The truth is that they do sleep well but that wasn’t always the case. I got into this work because we struggled with my first son’s sleep when he was an infant.
Those first few months were a beautiful, exhausting blur.
I thought I had prepared in every way possible for the arrival of our first boy. I’d read books, gone to my prenatal classes, asked questions, and spent hours online. Feeding, sleeping, products to buy, what to do, what not to do – it was a lot to take in.
Then he arrived and it was all of the love and all of the magic people tell you it is. And ALL of the exhaustion.
I did what I thought I was supposed to do when it came to his sleep. When he fell asleep, I’d put him down in his bassinet and leave him until he woke up.
At first, this worked out just fine.
Then his sleep took a rapid turn for the worse.
He started sleeping for shorter and shorter durations of time. Sometimes just 10 or 20 minutes. He began waking more frequently during the night. He was harder to put down to sleep. This was the baby who was sleeping for four to five-hour stretches from day one! (Yes, I know, I was really lucky.)
It took me learning from a sleep consultant to realize that he was overtired. The more overtired he became, the harder it was for him to sleep.
I learned something that no book or course had taught me about newborn sleep.

I had been waiting for my little guy to fall asleep whenever he became so tired that he couldn’t stay awake any longer. Whether that was one hour or four hours since he’d last woken up. Those long periods of being awake were causing his body to become overtired, and the hormones that were released in his system, as a result, were making it hard for the poor kid to sleep.
Knowing this, what would I have done differently?
I would have kept an eye out for signs of drowsiness, rather than waiting until he was showing signs of being overtired or just falling asleep.

Once he appeared to be drowsy, I would have begun to soothe him down to sleep by changing him, feeding him, and quietly singing to him in a dark, peaceful room. This would have allowed him to go to sleep when he was drowsy rather than when he was so exhausted, he just fell asleep.

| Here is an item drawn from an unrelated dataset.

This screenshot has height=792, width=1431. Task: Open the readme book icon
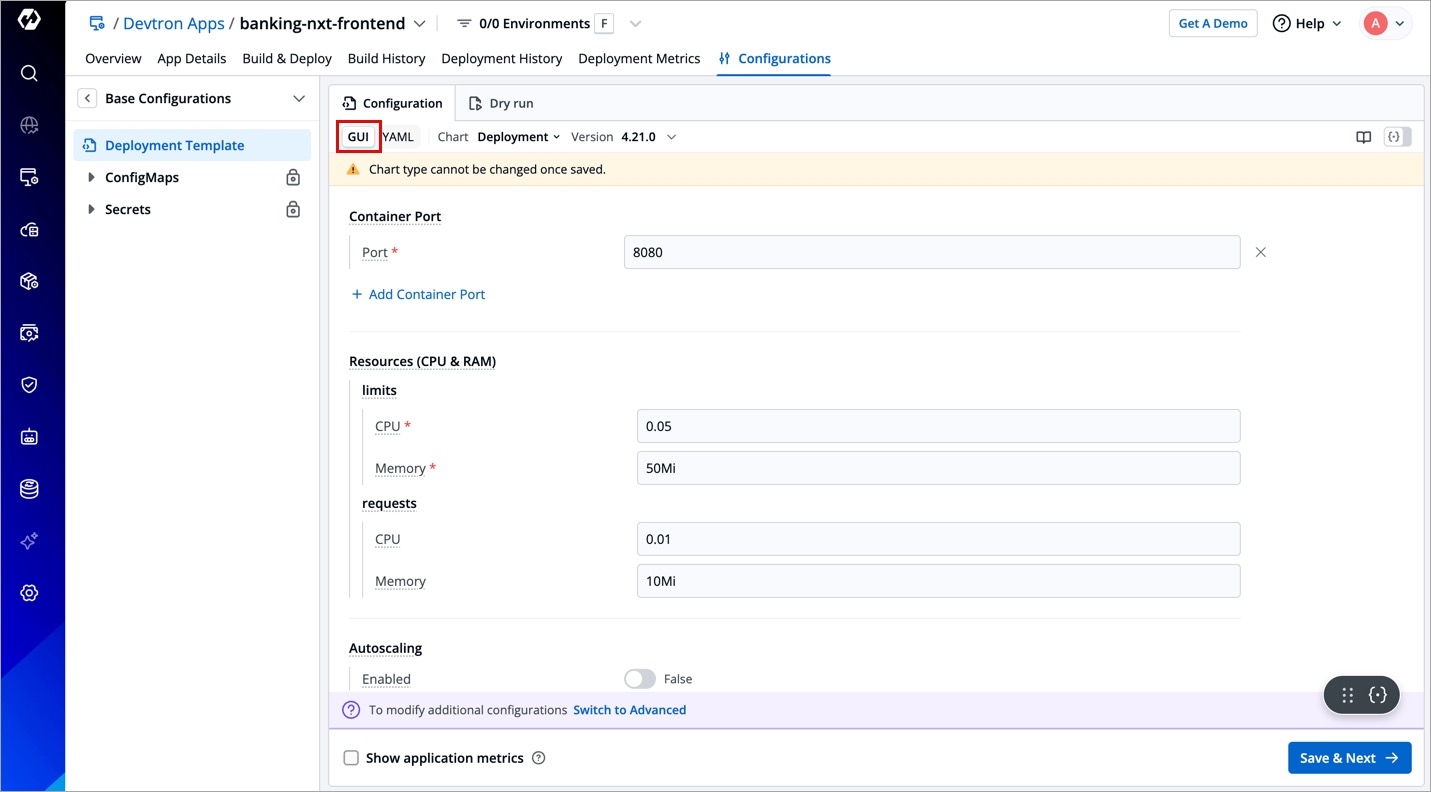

If you’re like me and you didn’t get sleep right in the beginning, it’s okay. I got his sleep on track and he caught up and was rested in no time. If you did the same, then you nailed it in the end. If sleep still isn’t on track for your little one(s), that’s okay too! It’s never too late. But if you’re reading this and you’re expecting or just had a baby (congratulations!), don’t make my mistakes. Get your sweet newborn down to sleep within that two-hour window as much as you can and you will hopefully have a healthy little sleeper.